* **Sayfa Metni**
+---+

"Amel", "Kabul", "Red" münasebeti nasıldır?
Değerli Kardeşimiz;
Reddetmek, devlet otoritesine karşı kuvvet ve silah ile baş kaldırmak ve devlet kanunu güç ile ilga etmek manasında kullanılmıştır. Üstat Hazretleri şöyle buyurur:
"Rejimi reddetmek ne vazifemizdir, ne de kuvvetimiz var. Ve ne de düşünüyoruz ve ne de Risale-i Nur izin veriyor. Fakat biz kabul etmiyoruz, amel etmiyoruz, istemiyoruz." (Kastamonu Lahikası)
Üstad Hazretleri, bu tavrı ile talebelerine nasıl bir mücadele metodu takip etmeleri gerektiğini, Risale-i Nur'un hareket tarzını ifade etmiş oluyor. Zaten böyle bir mücadele tarzı dahilde, yani vatan sathında Ehl-i sünnet ekolünce de tasvip görmemiştir. Bu yüzden Ehl-i sünnet âlimlerinin büyük imamları çok cefa ve çile çekmesine karşın, mevcut iktidara karşı güç ile mukabele etmemiştir. Üstelik nüfuzu ve taraftarlarının çok olmasına rağmen.
İslam âleminde bir yanlış ya da dine zıt bir hal varsa, bunu düzeltmenin yolu emniyet ve asayişi ihlal etmek ya da kargaşa çıkarmak tarzında değildir. Dâhildeki yanlışlar, sabır ve tavsiye ile düzeltilir. Dâhilde kavga ve siyasî gerilimlerle mücadele caiz olmaz. Lakin asayişi bozmamak, toplumun zarar görmemesi için şiddet ve kavgadan uzak durmak, o yanlışı desteklemek ve taraf olmak manasına gelmez.
Üstad Hazretlerinin bu gibi ifadelerinde asıl verilen mesaj, yanlışı ne kabul edin ne de düzelteyim derken başka şeyleri kırıp dökmeyin, diyor. Ehl-i sünnetin mühim bir prensibi olan; "dâhilde müsbet hareket etmek" bizim esas düsturumuzdur.
Üstad Hazretleri bu cümlelerinde cumhuriyetin şekilde ve isimde kaldığını, hakiki olarak uygulanmadığını ve bu isim adı altında keyfî ve cebrî bir idare anlayışının yattığını ve buna da itaat etmeyeceğini ifade ediyor.
Keyfî ve cebrî bir idare ile demokrasi asla bağdaşmaz. Bugün bu daha bedihî bir şekilde tezahür etmiştir. Üstad Hazretlerinin kabul etmediği ve reddettiği rejim, bu köhne keyfî ve cebrî idare anlayışıdır, yoksa cumhuriyet ve demokrasi değildir.
Kabul etmemek, rejimi ve siyasi otoriteyi eleştirip fikir olarak reddetmektir. Yani güç ve kuvvete başvurmadan, rejime muhalefet etmektir. Bu da ya siyaset ile olur ya da fikri bir mücadele tarzında olur. Üstat, rejime karşı siyasi bir yapılanma ile değil, fikren muhalefet etmiştir. Ve tarihte en otoriter rejimlerde bile fikri muhaliflerin bulunduğunu söyleyerek, kendi durumunun normal olduğunu savunmuştur. Şimdiki dünyada siyasi ve fikri muhalefet, demokrasinin bir parçası, bir lazımı haline gelmiştir. Üstad'ın döneminde ise cebir ve diktatör bir rejim hâkim olduğu için, masum ve meşru fikri muhalefetinden dolayı çok eza ve cefa çekmek zorunda kalmıştır. Tarih ve gelecek nesil o dönemi utanç ve nefret ile hatırlayacaktır.

+---+

* **Verilen Bilgiler**
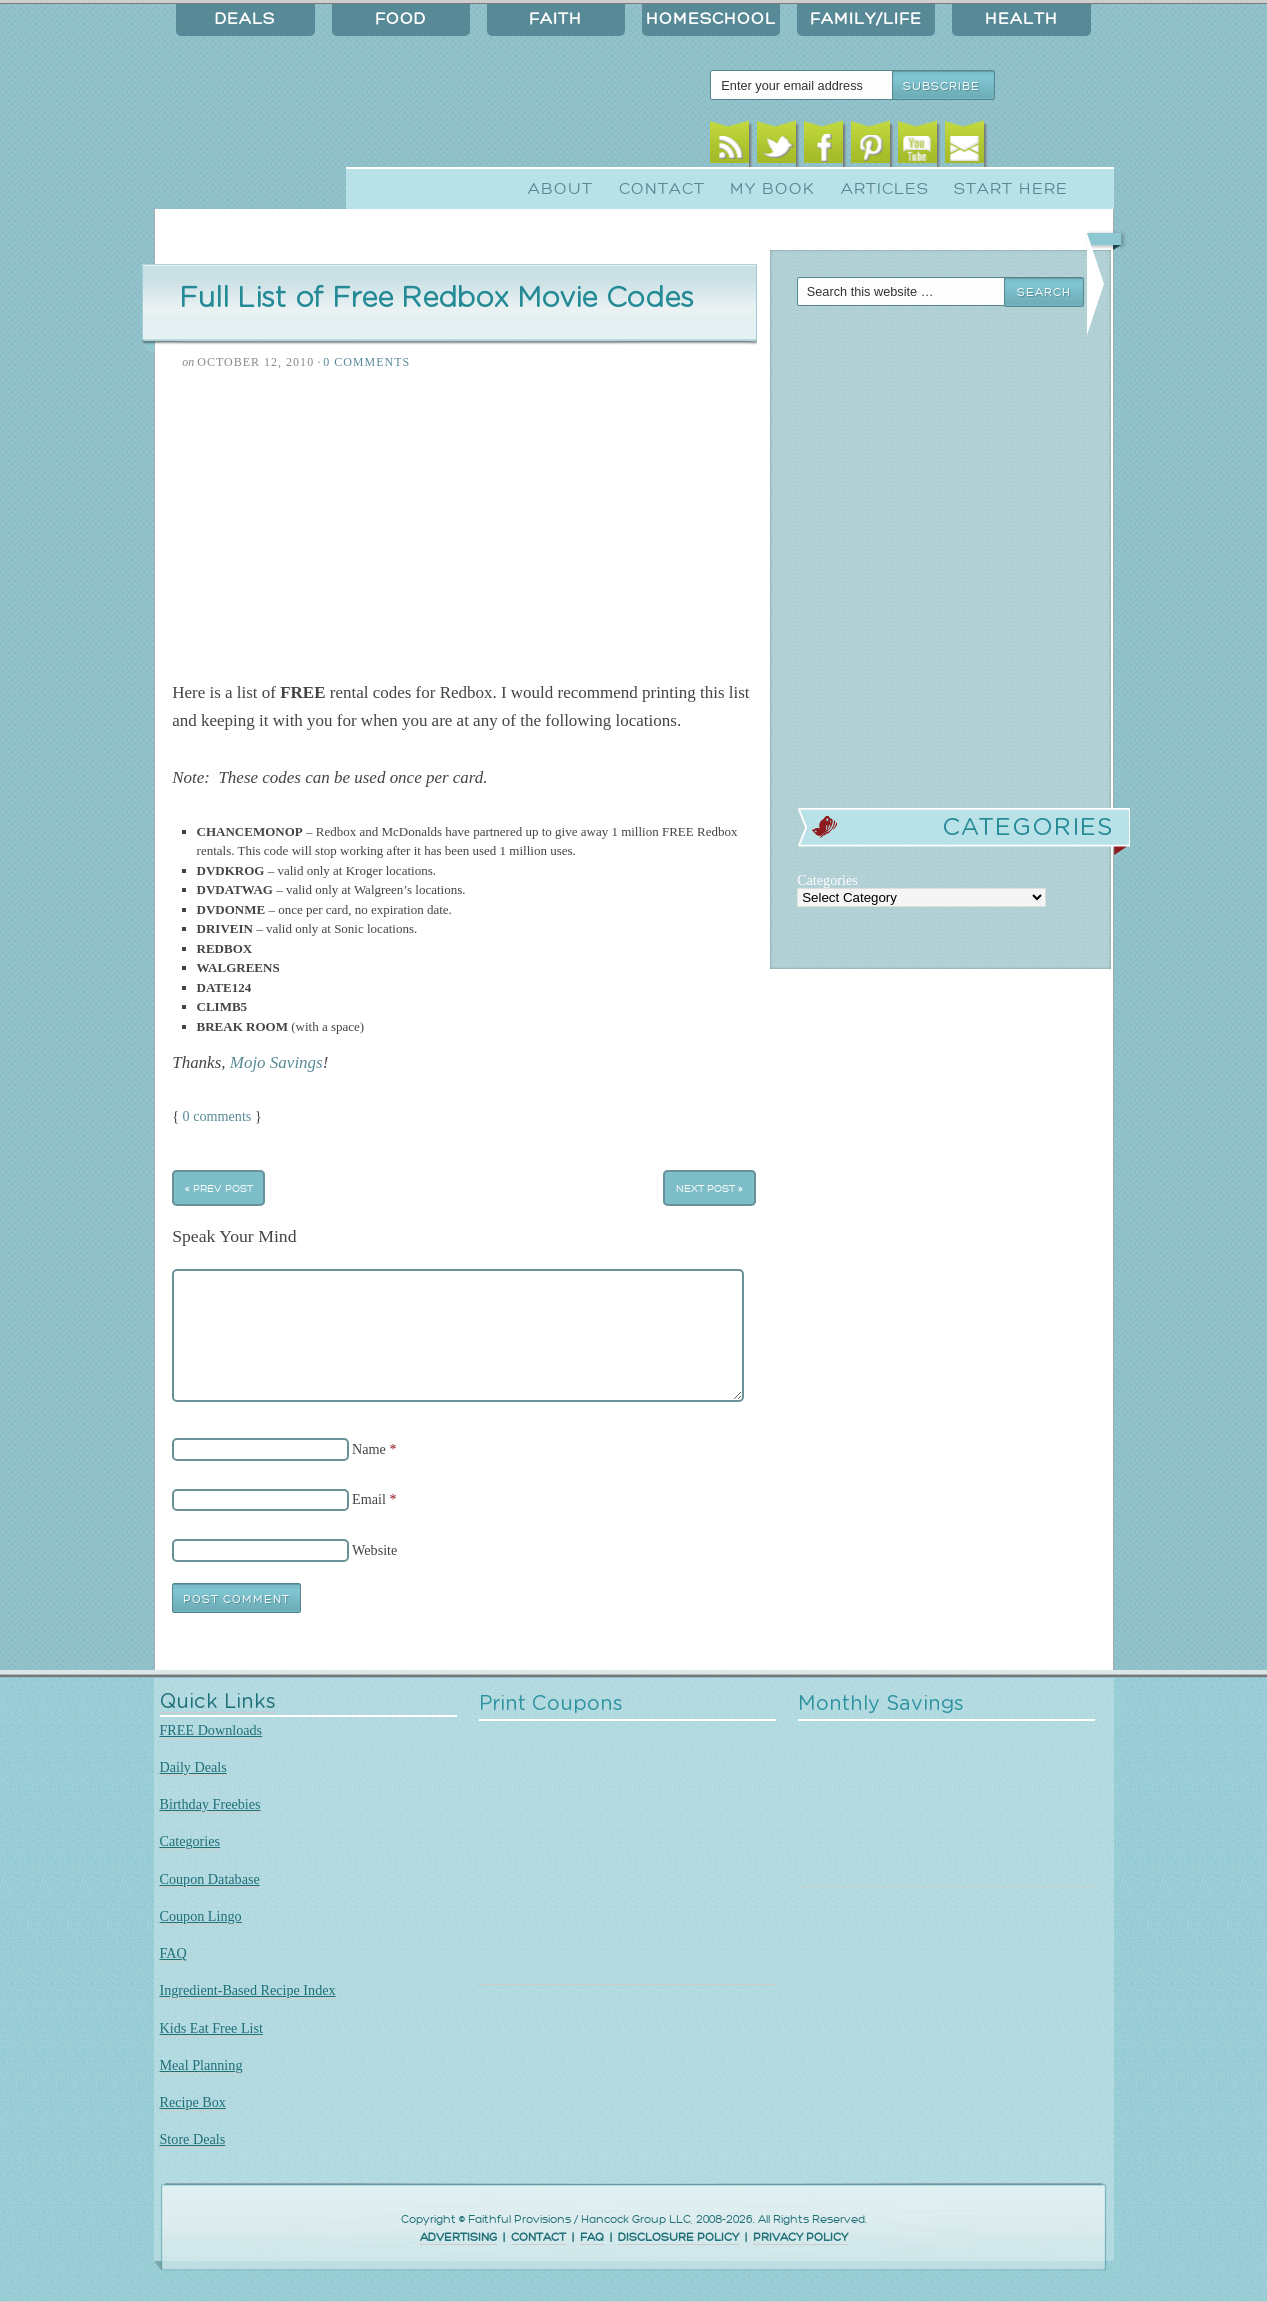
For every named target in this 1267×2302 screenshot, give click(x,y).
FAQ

+---+

* **Yönergeler**
[a] Amel, kabul ve red ilişkisini ele alan metne göre dâhildeki yanlışlar hangi yollarla düzeltilir?
[b] Amel, kabul ve red ilişkisini ele alan metni kaldığı yerden sürdürünüz.

* **Görev Sonuçları**
[a] Sabır ve tavsiye ile düzeltilir.

[b]
Amel etmemek ise, rejim ve siyasi otoritenin keyfi ve köksüz uygulamalarını hayata geçirip tatbik etmemek demektir. Yani rejimin zorla dayattığı bir hayat tarzını, muhalif kişilerin yaşamamak ile tepki vermesidir.
Meselâ; kanun zoru ile şapka giydirmeye karşı, giymemek ile mukabele etmek, buna örnek olarak verilebilir. Bir çeşit, bu keyfi uygulamaya karşı muhalefet etmektir. Üstat münzevi hayat tarzı ile yeni rejimin dine, insan fıtratına muhalif olan haksız ve köksüz uygulamalarını reddetmiştir. Yoksa Üstat cumhuriyet, hukukun üstünlüğü, adalet, insan hakları, modern insanların müspet kazanımlarını daima kabul edip desteklemiştir.
Senelerce akıl almaz zulüm ve işkencelere maruz kaldığı hâlde, daima müspet hareket metodunu uygulayıp, bedduayı bile menfi hareket sayan, hatta kendisine hapishanelerde yer hazırlayıp zulmedenlere bile hakkını helal eden ve talebelerine de sabrı ve müspet hareketi tavsiye eden asrın büyük müceddidi Bediüzzaman Hazretleri devlete itaat etmenin ehemmiyetini şu ifadesiyle ortaya koyar: “Beni tevkif için gelen jandarmaya kemal-i itaatle ellerimi uzatır, önlerine düşer giderim.”
Gördüğü o kadar zulüm ve işkencelere rağmen, Bediüzzaman hiçbir zaman devlete zarar verecek en ufak bir harekette bulunmamış, menfi hareket düşüncesinde olanlara da her zaman karşı çıkmıştır.
Selam ve dua ile...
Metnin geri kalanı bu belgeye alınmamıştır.